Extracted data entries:
+-------+

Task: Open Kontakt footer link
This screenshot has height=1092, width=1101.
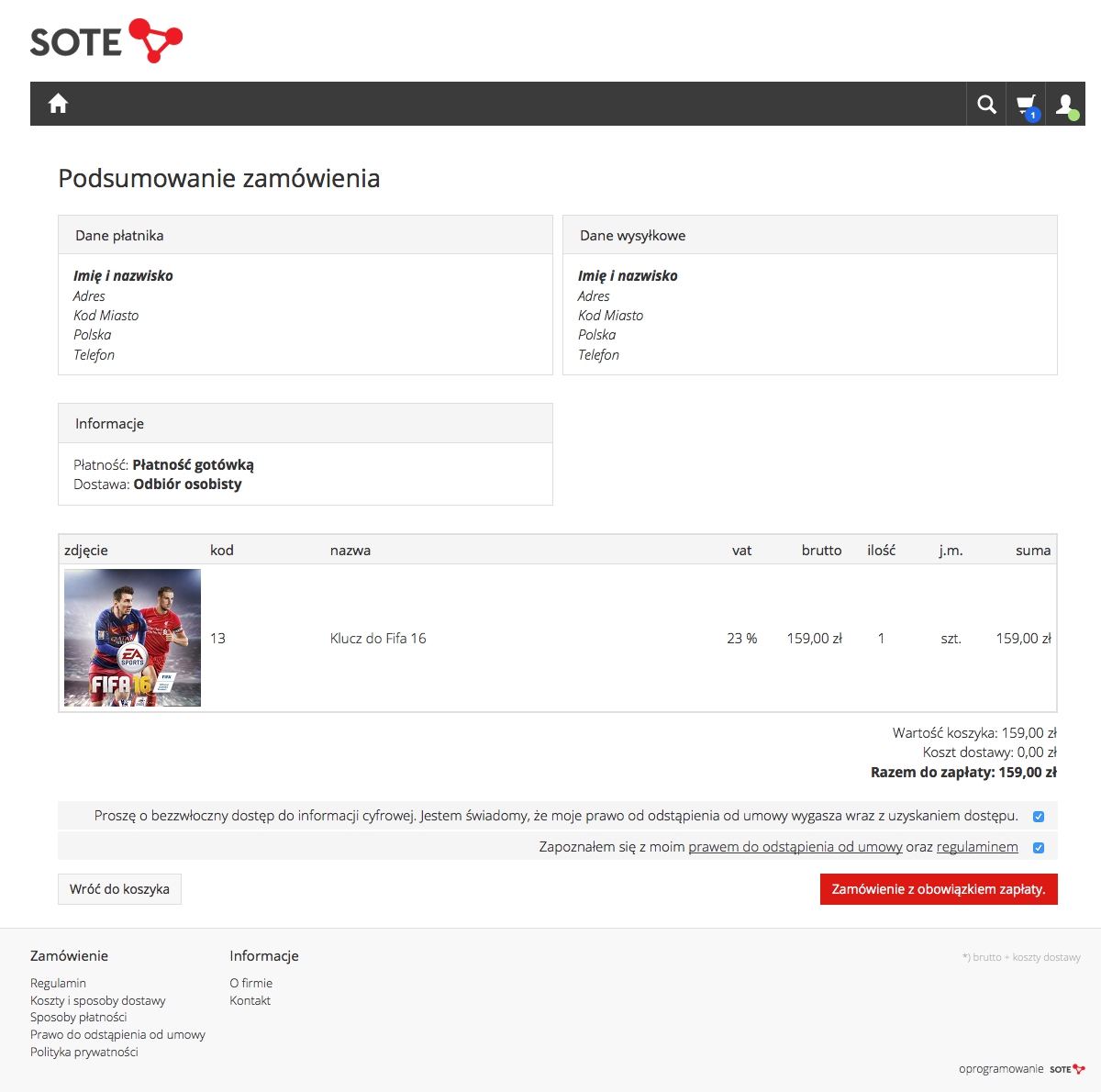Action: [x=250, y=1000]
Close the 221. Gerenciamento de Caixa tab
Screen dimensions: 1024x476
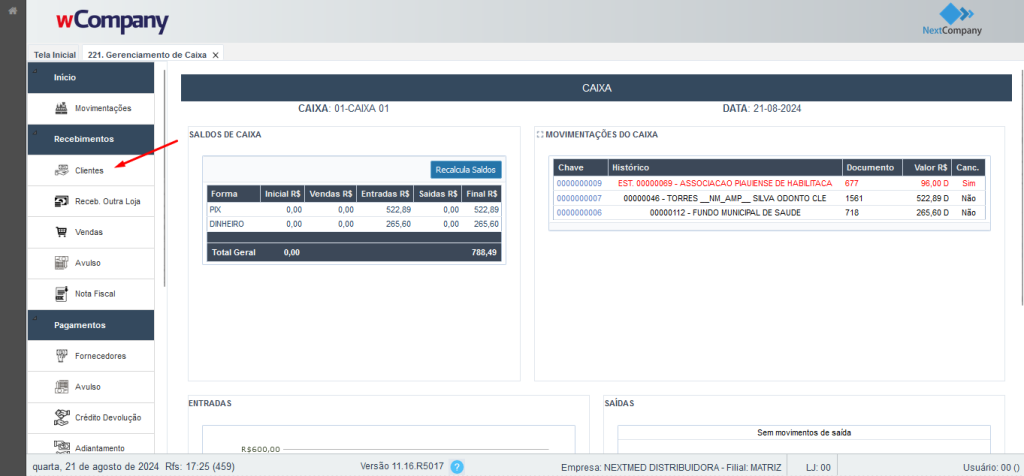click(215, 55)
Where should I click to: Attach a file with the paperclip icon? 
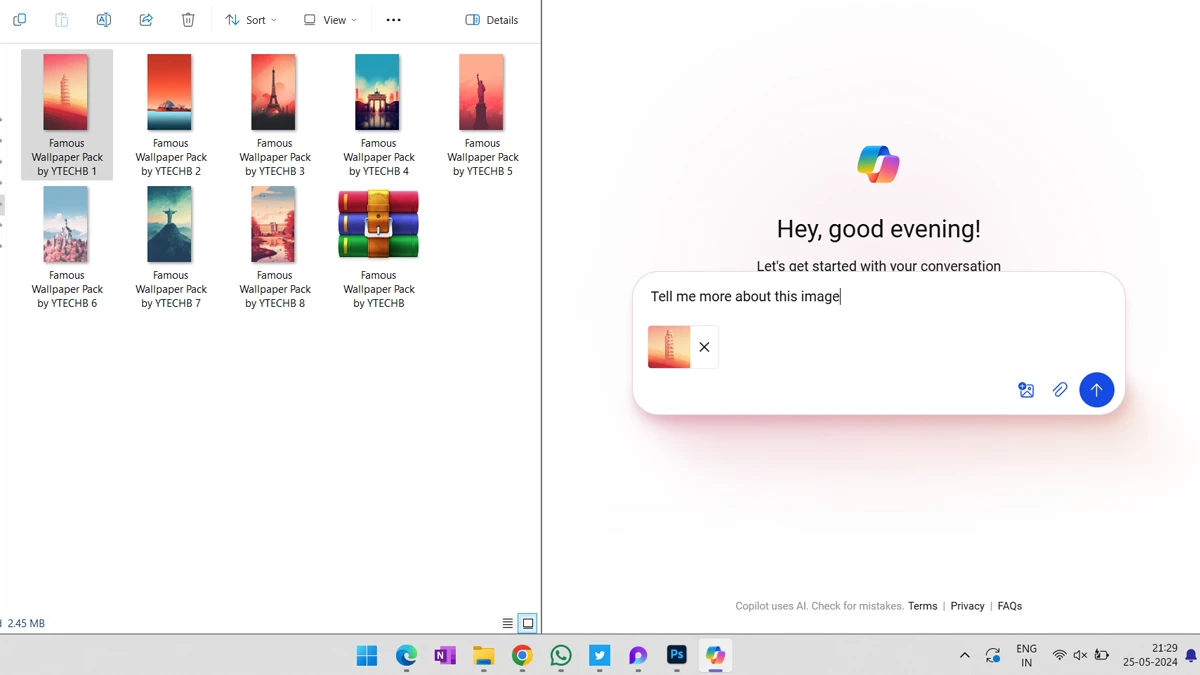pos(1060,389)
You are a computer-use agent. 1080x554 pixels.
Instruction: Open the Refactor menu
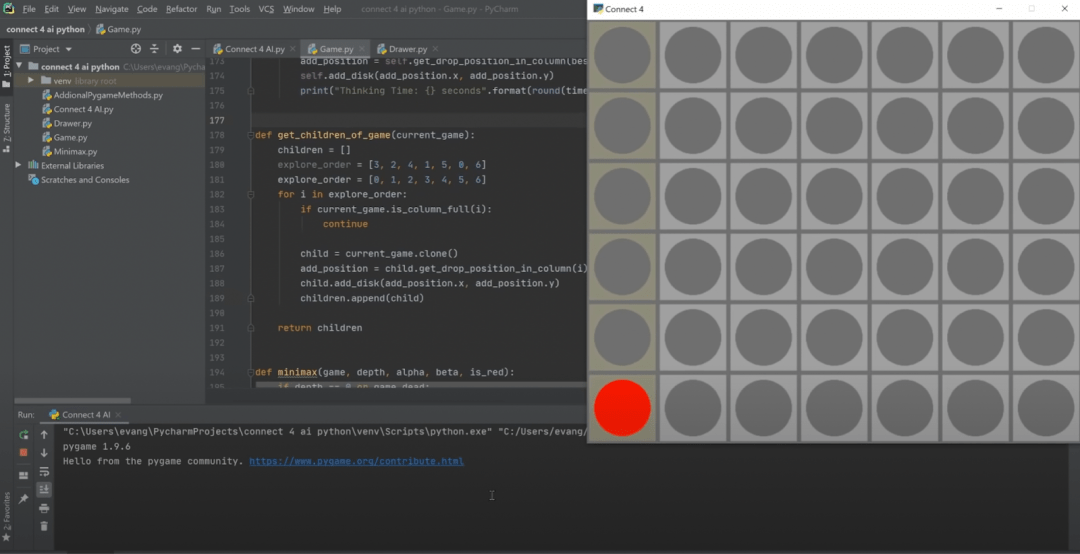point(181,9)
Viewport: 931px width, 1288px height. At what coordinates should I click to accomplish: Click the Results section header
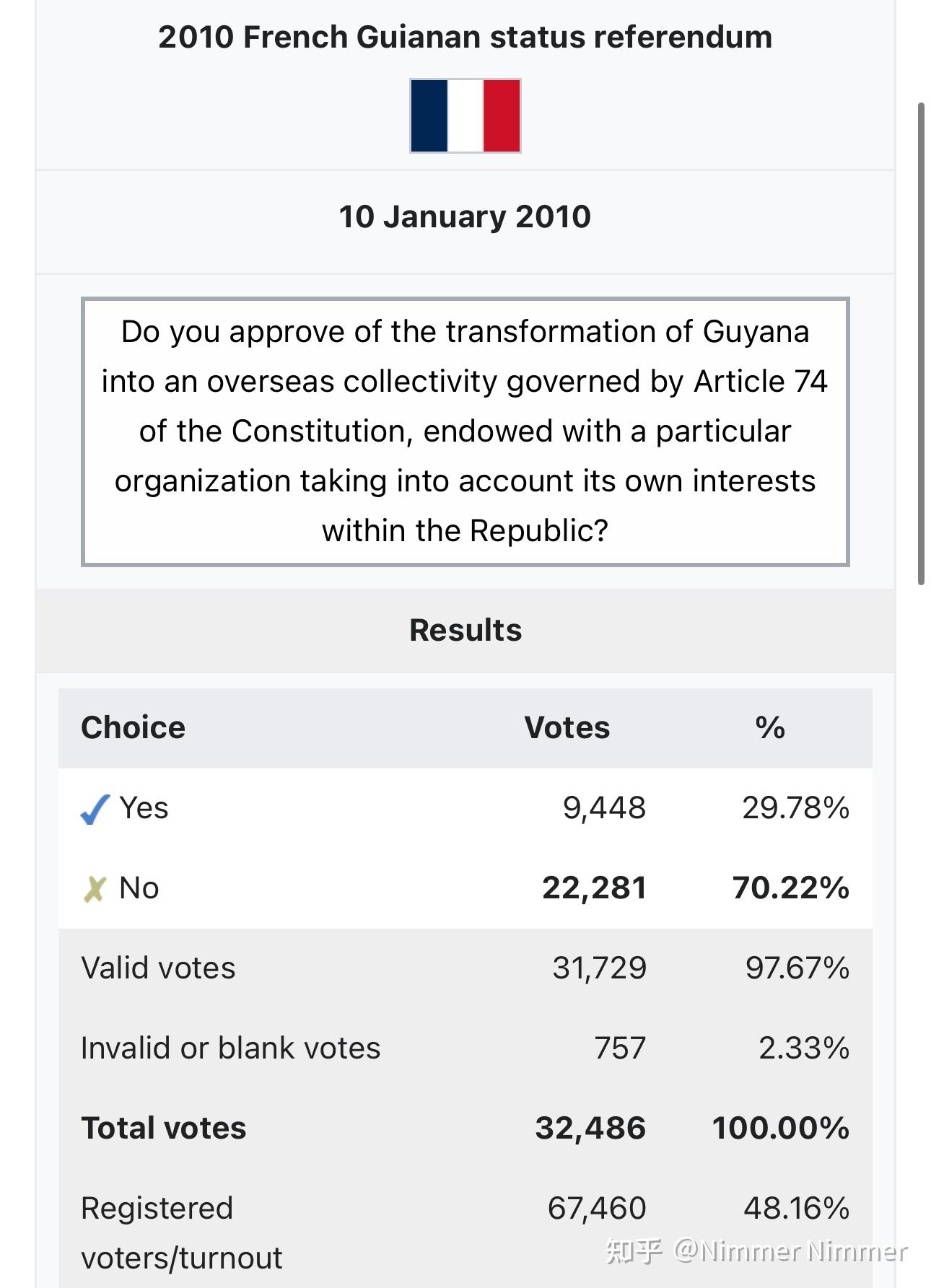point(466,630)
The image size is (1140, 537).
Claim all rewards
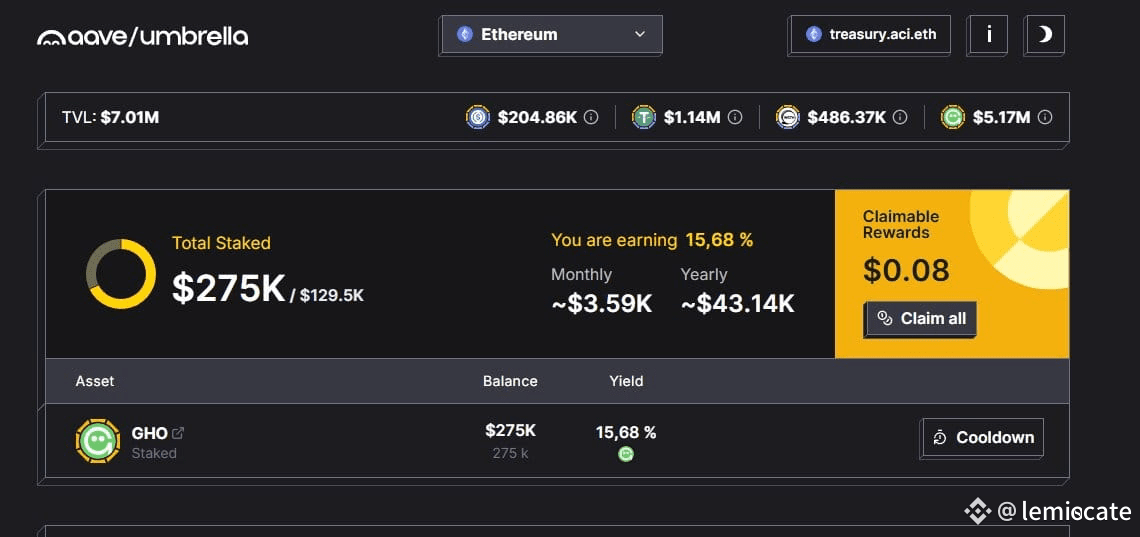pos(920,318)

+-------+

Without the pictures, copy all of the entries exactly as they appear.

Task: Open Kontakt footer link
This screenshot has height=1092, width=1101.
Action: [x=250, y=1000]
Close the 221. Gerenciamento de Caixa tab
Screen dimensions: 1024x476
click(215, 55)
Where should I click to: Attach a file with the paperclip icon? 
pos(1060,389)
You are a computer-use agent. 1080x554 pixels.
Instruction: Open the Refactor menu
point(181,9)
Viewport: 931px width, 1288px height. At what coordinates should I click to accomplish: Click the Results section header
point(466,630)
The image size is (1140, 537).
Claim all rewards
pos(920,318)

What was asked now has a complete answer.